> DOCUMENTO
****************************************
Em 14-03-2022, a Exequente informou nos autos principais da redução da quantia exequenda em 10.545,54€, ante a compensação operada com o saldo da conta bancária à ordem dos 2.º e 3.ª Executados, tendo o Agente de Execução, em 15-03-2022, procedido à respetiva alteração, para o valor de 7.551.721,64€.
Em 24-03-2022, a Exequente apresentou requerimento nos autos principais, alegando que as ações do BES penhoradas a 02-03-2022 têm uma cotação de 0,01, pelo que o valor correto para efeitos de auto de penhora é 5.218,92€ cada verba (521.892 x 0,01), requerendo a respetiva retificação. Mais alegou que as verbas 6 e 9 do auto de penhora de 28-02-2022 e as verbas 1 e 2 do auto de penhora de 07-03-2022 dizem respeito às Unidades de Participação de que os Executados são titulares no Fundo de Investimento Alternativo Especializado Capital Criativo Promoção e Turismo (FIAE) cujo valor é igual a 0,00€, pelo que se deverá proceder igualmente à retificação desses autos de penhora. Requereu ainda, invocando a insuficiência dos bens penhorados para pagamento da quantia exequenda, que fosse efetuada a penhora de dois prédios rústicos, que identifica, pertencentes ao 4.º Executado.
Em 08-04-2022, o Agente de Execução decidiu: deferir, por existir manifesto lapso, a retificação das verbas n.ºs 4 e 7 do auto de penhora de 02-03-2022, nos termos requeridos, corrigindo-se o referido auto nessa conformidade; quanto à retificação das verbas n.ºs 6 e 9 do auto de penhora de 28-02-2022, bem como das verbas n.ºs 1 e 2 do auto de penhora de 07-03-2022, determinar a notificação dos Executados para, querendo, em 10 dias exercerem o contraditório; deferir a penhora dos indicados dois prédios rústicos.
****************************************
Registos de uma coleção
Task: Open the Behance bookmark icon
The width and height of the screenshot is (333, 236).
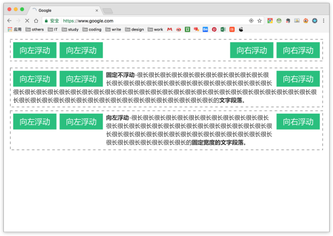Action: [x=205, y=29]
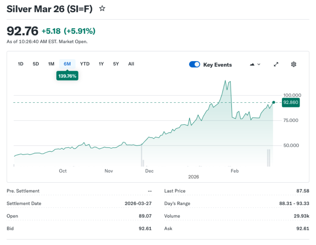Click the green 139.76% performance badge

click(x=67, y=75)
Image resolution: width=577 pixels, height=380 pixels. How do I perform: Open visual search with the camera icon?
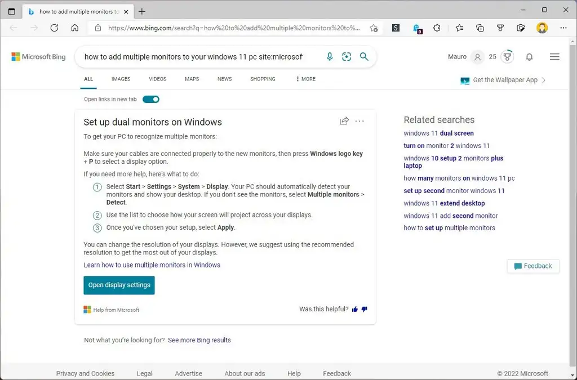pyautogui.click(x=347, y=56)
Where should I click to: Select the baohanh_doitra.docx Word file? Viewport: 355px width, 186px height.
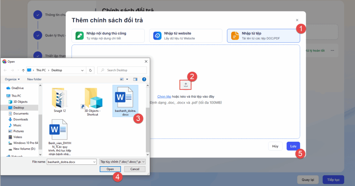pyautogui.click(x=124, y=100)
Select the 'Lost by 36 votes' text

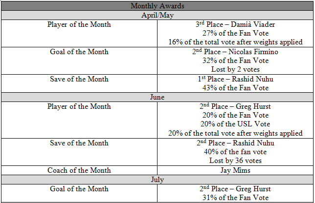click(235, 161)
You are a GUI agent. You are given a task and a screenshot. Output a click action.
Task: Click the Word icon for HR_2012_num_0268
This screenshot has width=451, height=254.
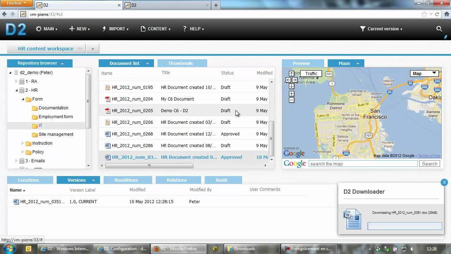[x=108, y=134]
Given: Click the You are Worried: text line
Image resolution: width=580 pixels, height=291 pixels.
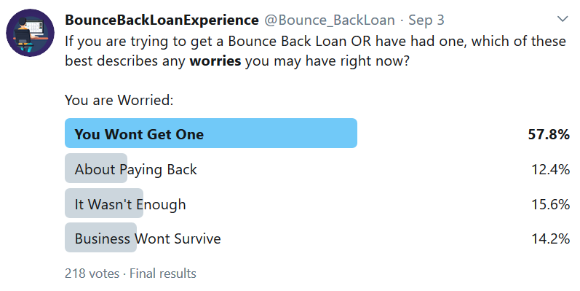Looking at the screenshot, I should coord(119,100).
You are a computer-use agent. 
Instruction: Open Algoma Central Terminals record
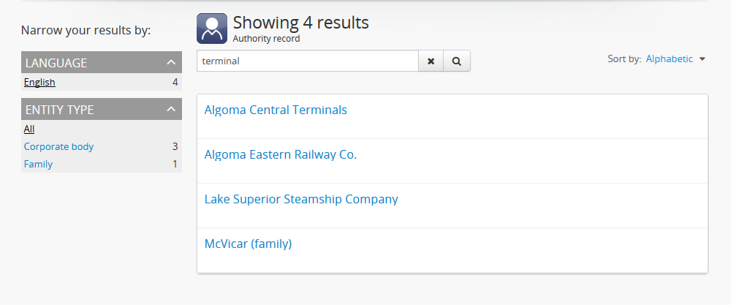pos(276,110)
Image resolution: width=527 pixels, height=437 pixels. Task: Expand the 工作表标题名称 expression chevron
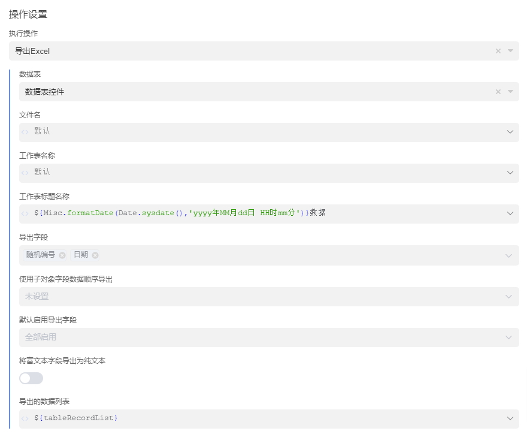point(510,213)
****************************************
> EXERCÍCIO
Continue o texto sobre a execução e as penhoras dos bens dos Executados a partir do ponto em que ele termina.

> RESPOSTA
Em 08-04-2022, veio o Agente de Execução juntar comunicação efetuada pela entidade patronal da 3.ª Executada informando ter efetuado a entrega da quantia de 1.569,67€ e que, por ter sido acordada a caducidade do contrato de trabalho, a referida Executada, tinha deixado de ser funcionária da sociedade (WHITE WALLS) a 31-03-2022.
Em 10-05-2002, o Agente de Execução decidiu que, em face do teor das comunicações do Exequente de 24-03-2022 e dos 2.º, 3.ª e 4.º Executados de 02-05-2022, e também dos documentos juntos pela Exequente, e dado que os Executados nada juntaram em defesa dos seus argumentos, retificar os valores da verba n.º 6 do auto de penhora de 28-02-2022 para 5.000,00€, da verba n.º 9 do auto de penhora de 28-02-022 para 4.999,98€, da verba n.º 1 do auto de penhora de 07-03-2022 para 0,01€, e da verba n.º 2 do auto de penhora de 07-03-2022 para 44.999,98€.
Deduziram oposição mediante embargos os 2.º e 3.ª Executados (apenso B), a 1.ª Executada (apenso C) e o 4.º Executado (apenso D), tendo aí sido proferidos despachos de indeferimento da requerida suspensão da instância executiva, dos quais foram interpostos recursos de apelação em separado e com efeito devolutivo (apensos H, I e J, respetivamente), tendo já sido proferidos acórdãos que os julgaram improcedentes (o proferido no apenso I está disponível em www.dgsi.pt; os outros dois foram consultados no Citius).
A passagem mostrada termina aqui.